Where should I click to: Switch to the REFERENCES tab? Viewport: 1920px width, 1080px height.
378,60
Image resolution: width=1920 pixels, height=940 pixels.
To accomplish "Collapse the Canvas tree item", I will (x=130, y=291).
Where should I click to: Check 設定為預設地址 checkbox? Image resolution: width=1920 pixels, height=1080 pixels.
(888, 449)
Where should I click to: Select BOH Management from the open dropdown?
-*-*-
--- Task brief ---
Copy the full listing exactly.

--- Worked solution ---
Where should I click to: Switch to the REFERENCES tab? Viewport: 1920px width, 1080px height.
378,60
Image resolution: width=1920 pixels, height=940 pixels.
To accomplish "Collapse the Canvas tree item", I will (x=130, y=291).
Where should I click to: Check 設定為預設地址 checkbox? Image resolution: width=1920 pixels, height=1080 pixels.
(888, 449)
Where should I click to: Select BOH Management from the open dropdown?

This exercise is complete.